Slipped again. Yep let the job get to me and I vowed a while back not to let that happen. It isn’t worth it. As the old-timers would say “make it work for YOU.” And how right they are. So as we embark on a new week I’m getting my mind right and coming up with a new plan. Hopefully, it will inspire some new work and time spent on my pursuits.
It’s difficult to do though. I’ve wasted some time this weekend thinking about some communications, and that has me mad at myself. Good thing I know time is short and getting back on a positive track will release the hesitancy in these fingers again to let the positive thoughts flow freely.
The need to change my thinking and mindset is also in the works. Someone important to me told me of a story long ago about how my own internal motivation is something others have seen and used, not always to my advantage. And I’ve continued on this misguided mission to varying degrees over my life. Sometimes when I even say something like that I feel I’m being selfish but I’ve got to learn that is ok sometimes.
It was also an easy thing to do when surrounded by similarly motivated and dedicated people. But times change and so must I. Live and learn, is the phrase I believe. And it’s good to keep learning even into our senior years.
Work has always been very important to me. I’ve prioritized it and looked at it as something it wasn’t for a lot of my life. I’m not saying being passionate about your work is a bad thing. I guess it’s like the process professional athletes go through. They are playing a game but once it turns professional they are looking at it as a business. I forgot to look at it as a business. It’s easy to do in small or family-run organizations. And even that mindset is hard to change when you go to a big organization.

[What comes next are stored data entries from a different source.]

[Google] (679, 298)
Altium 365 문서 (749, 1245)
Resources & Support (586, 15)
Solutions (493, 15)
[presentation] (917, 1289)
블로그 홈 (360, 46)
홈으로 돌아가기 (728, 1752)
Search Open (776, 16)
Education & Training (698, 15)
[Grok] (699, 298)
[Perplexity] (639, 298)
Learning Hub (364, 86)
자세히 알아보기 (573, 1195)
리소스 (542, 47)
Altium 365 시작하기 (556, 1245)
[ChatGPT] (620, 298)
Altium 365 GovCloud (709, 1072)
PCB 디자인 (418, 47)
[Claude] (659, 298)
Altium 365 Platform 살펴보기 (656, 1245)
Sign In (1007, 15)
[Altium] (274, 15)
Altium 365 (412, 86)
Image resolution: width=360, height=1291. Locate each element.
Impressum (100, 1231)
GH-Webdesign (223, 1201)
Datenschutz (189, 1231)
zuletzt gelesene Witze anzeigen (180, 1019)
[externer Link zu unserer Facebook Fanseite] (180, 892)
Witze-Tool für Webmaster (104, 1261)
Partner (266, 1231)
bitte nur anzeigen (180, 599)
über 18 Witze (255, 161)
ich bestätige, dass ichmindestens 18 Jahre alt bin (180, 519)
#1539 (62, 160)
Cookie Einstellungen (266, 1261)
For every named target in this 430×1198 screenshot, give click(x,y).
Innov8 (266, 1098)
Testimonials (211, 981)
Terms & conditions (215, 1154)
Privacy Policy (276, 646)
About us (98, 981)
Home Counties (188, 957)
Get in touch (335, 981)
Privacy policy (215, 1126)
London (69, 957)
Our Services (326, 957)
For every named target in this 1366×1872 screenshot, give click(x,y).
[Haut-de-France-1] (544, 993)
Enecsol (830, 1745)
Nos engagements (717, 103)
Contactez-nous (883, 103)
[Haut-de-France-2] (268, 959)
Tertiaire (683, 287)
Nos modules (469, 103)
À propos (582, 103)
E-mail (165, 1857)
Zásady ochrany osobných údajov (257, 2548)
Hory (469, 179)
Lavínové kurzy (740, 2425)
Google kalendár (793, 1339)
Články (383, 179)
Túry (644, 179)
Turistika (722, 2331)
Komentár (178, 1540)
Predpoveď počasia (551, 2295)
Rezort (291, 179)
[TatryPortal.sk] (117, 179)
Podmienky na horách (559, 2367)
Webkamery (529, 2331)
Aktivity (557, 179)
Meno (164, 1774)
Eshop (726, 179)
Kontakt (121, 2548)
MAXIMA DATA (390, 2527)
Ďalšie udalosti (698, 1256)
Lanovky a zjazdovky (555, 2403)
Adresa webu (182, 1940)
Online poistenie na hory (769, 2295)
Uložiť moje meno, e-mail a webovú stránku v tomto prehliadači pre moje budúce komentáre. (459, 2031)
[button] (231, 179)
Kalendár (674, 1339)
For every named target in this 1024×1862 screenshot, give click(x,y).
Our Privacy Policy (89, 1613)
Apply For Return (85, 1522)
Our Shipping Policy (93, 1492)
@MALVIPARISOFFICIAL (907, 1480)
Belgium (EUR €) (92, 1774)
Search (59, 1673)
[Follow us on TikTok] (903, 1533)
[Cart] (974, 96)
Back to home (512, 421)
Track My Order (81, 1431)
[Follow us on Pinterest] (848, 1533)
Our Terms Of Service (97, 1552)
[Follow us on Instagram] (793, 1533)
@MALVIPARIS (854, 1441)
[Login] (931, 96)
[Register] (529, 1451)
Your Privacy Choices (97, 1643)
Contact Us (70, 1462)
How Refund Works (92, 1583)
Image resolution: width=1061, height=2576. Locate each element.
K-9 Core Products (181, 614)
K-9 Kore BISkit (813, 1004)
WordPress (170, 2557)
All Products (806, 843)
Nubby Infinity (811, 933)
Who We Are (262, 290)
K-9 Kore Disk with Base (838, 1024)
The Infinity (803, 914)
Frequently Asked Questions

I think I’ll schedule some vacation time when I get to the office to open up the week. Got to have that balance, been working too hard. Time for a little R&R, even if it’s just for a few days sprinkled around here and there.
So I hope everyone has a good week ahead.
Random Thoughts of the Day
Starting to feel the turnaround in spirit.
To force myself to shoot more each day I think I’ll add a shot of my home county every day. It will be good to get out or take a different route or just practice shooting every day.
I am so looking forward to the family vacation this year.
I will not let the rain dampen my spirits this week. Well, maybe a little if I get caught in it too much.